Tom Cruise basically plays (and this is a good thing) who he always does, a charming, physically adept, morally scrupulous treasure hunter, the guy we all thought Indiana Jones was until he showed up in that classroom. It is no secret (if you know the title of the movie) that he uncovers more than he bargained for in the form of a sexy mummy (Sofia Boutella) and a deadly curse.
The movie is unquestionably ambitious in its desire to entertain, to deliver scares, laughs, atmosphere, a spirit of Gunga Din-style adventure, and a sense of wonder at the many secrets buried within our own world. Cruise gives it everything he has, summons all 35 years of his movie stardom to in some way salvage what he is savvy enough to know was a brewing catastrophe. Unfortunately, nothing can overcome an overcooked script, the utter lack of inspiration in a world that should generate only that, and a Dark Universe that is oftentimes literally dark, too dark to make anything out in. I mean, you can’t see. You do not know what is going on. Annoying.
Our resident Nick Fury is also a mistake. A noticeably overweight Russell Crowe is Dr. Henry Jekyl (as in and Mr. Hyde) the head of a secret SHIELD-like organization that protects the world from monsters and curses and things that go bump in the night. The Mr. Hyde scene, obviously concocted to give Crowe something actorly to do — is so contrived I almost walked out.

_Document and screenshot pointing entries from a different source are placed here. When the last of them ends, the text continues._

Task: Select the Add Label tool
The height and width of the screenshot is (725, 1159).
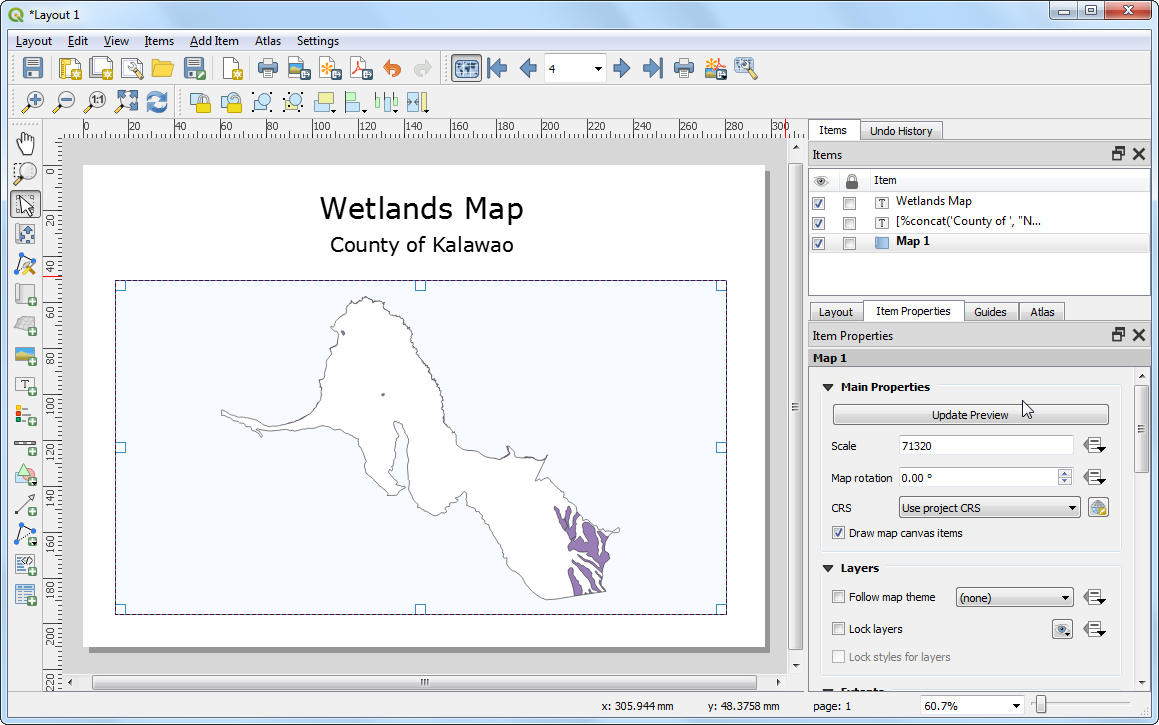Action: [x=26, y=385]
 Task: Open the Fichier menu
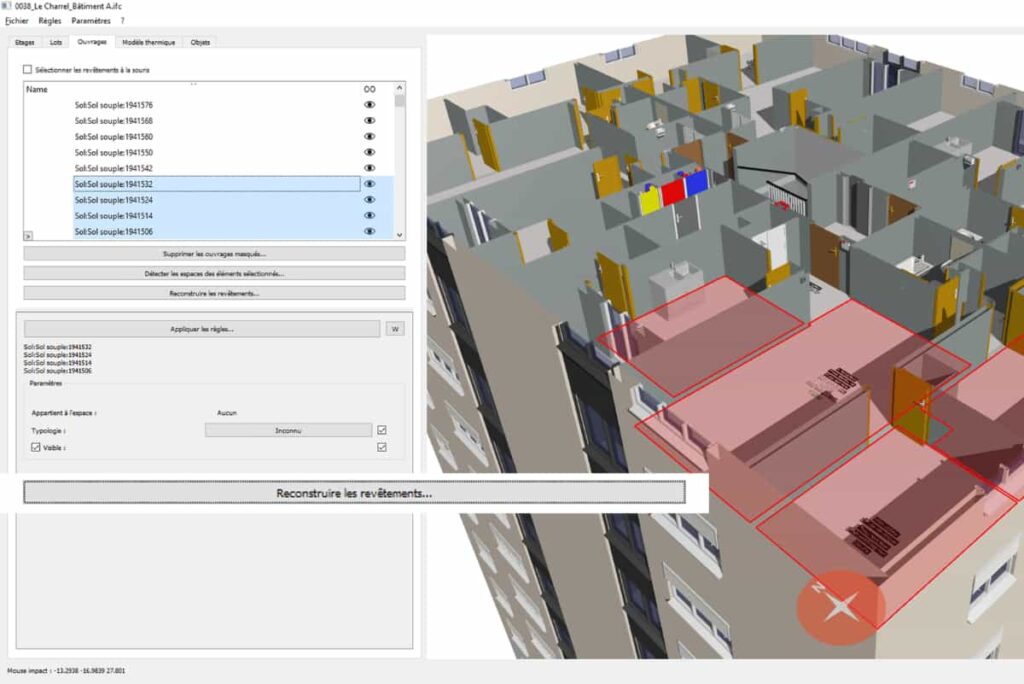[17, 20]
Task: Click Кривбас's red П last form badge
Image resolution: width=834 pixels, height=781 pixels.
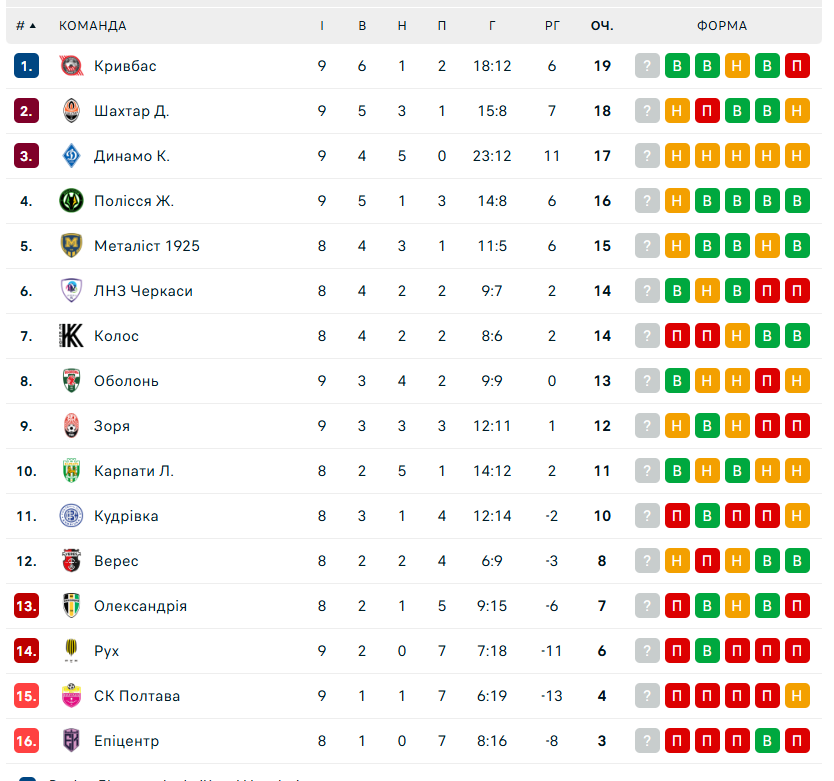Action: click(x=797, y=66)
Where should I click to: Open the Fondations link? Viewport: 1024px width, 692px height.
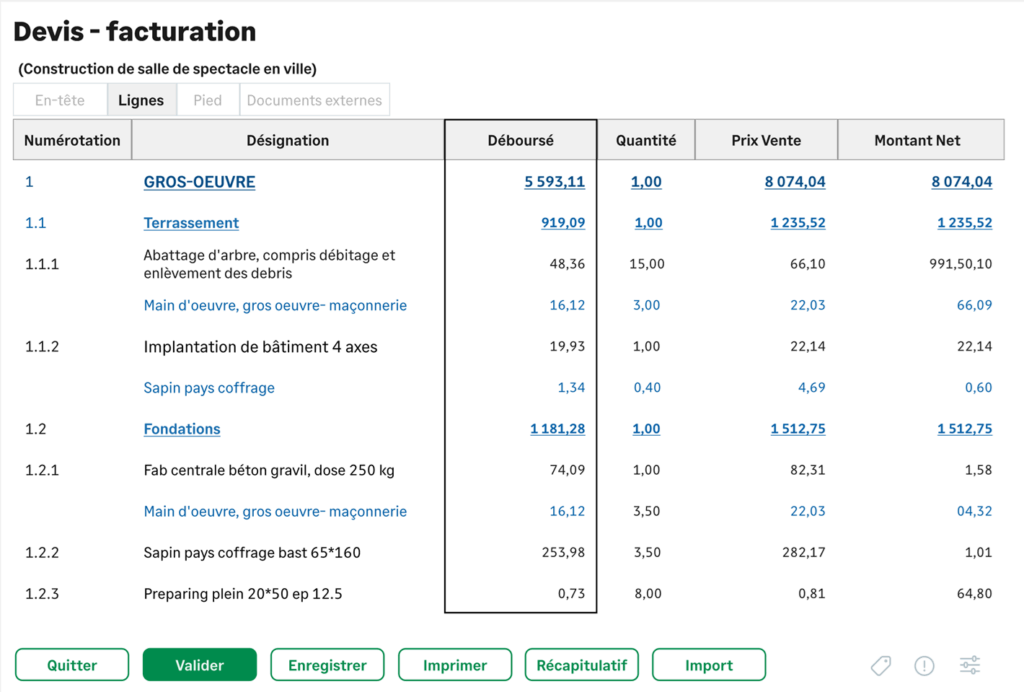(x=182, y=429)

Except Dr. Jekyl is really Dr. Exposition, which would be fine, but in a direct rip-off of An American Werewolf In London (1981), so is Cruise’s glib pal, a grotesque ghost who pops up occasionally to crack wise and endlessly explain The Curse.
Naturally, everything leads to a furiously dull conclusion filled with computer effects and Cruise doing a lot of that Cruise-ian running… No joke, I dozed off.

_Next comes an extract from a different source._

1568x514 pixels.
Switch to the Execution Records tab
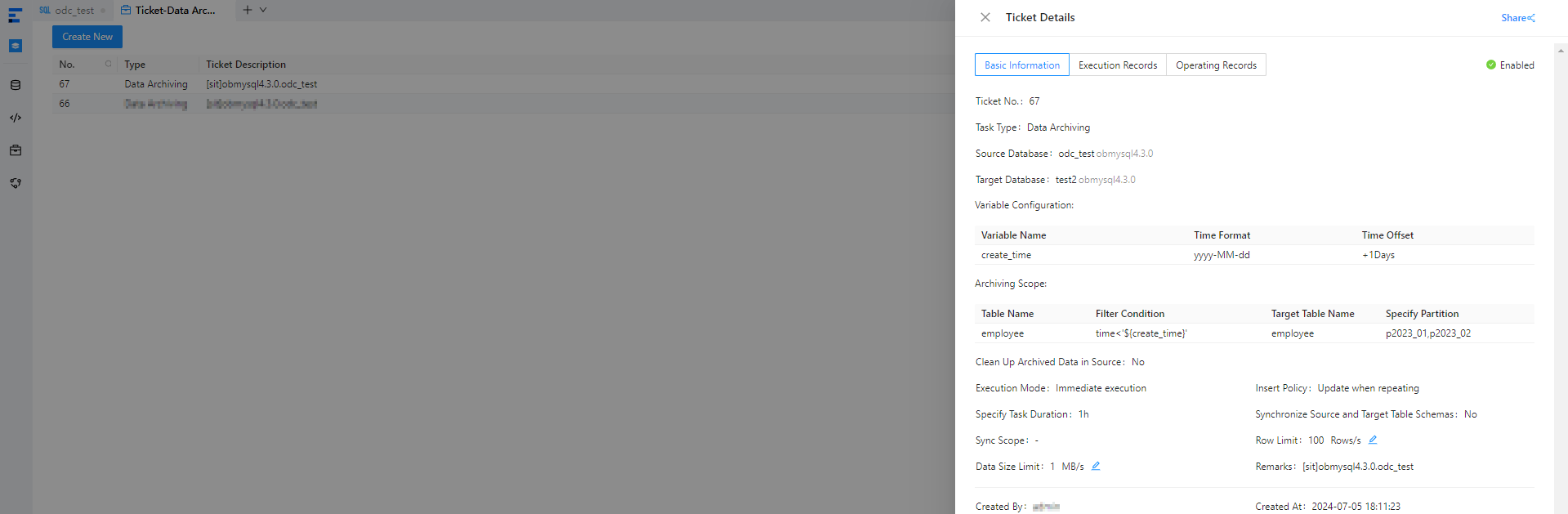pyautogui.click(x=1117, y=65)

The Mummy‘s biggest mistake, though, is a quick nod to its predecessor, Brendan Fraser’s 1999 entry, a still criminally under-appreciated gem that almost perfectly hit all the marks Cruise and Company could not.
Universal’s plan is to follow this up with Johnny Depp as the Invisible Man, Javier Bardem as Frankenstein’s monster, etc. … The worldwide box office might financially save this first chapter, but it cannot make anyone eager to see the next chapter and that includes, sadly, a superfan like myself.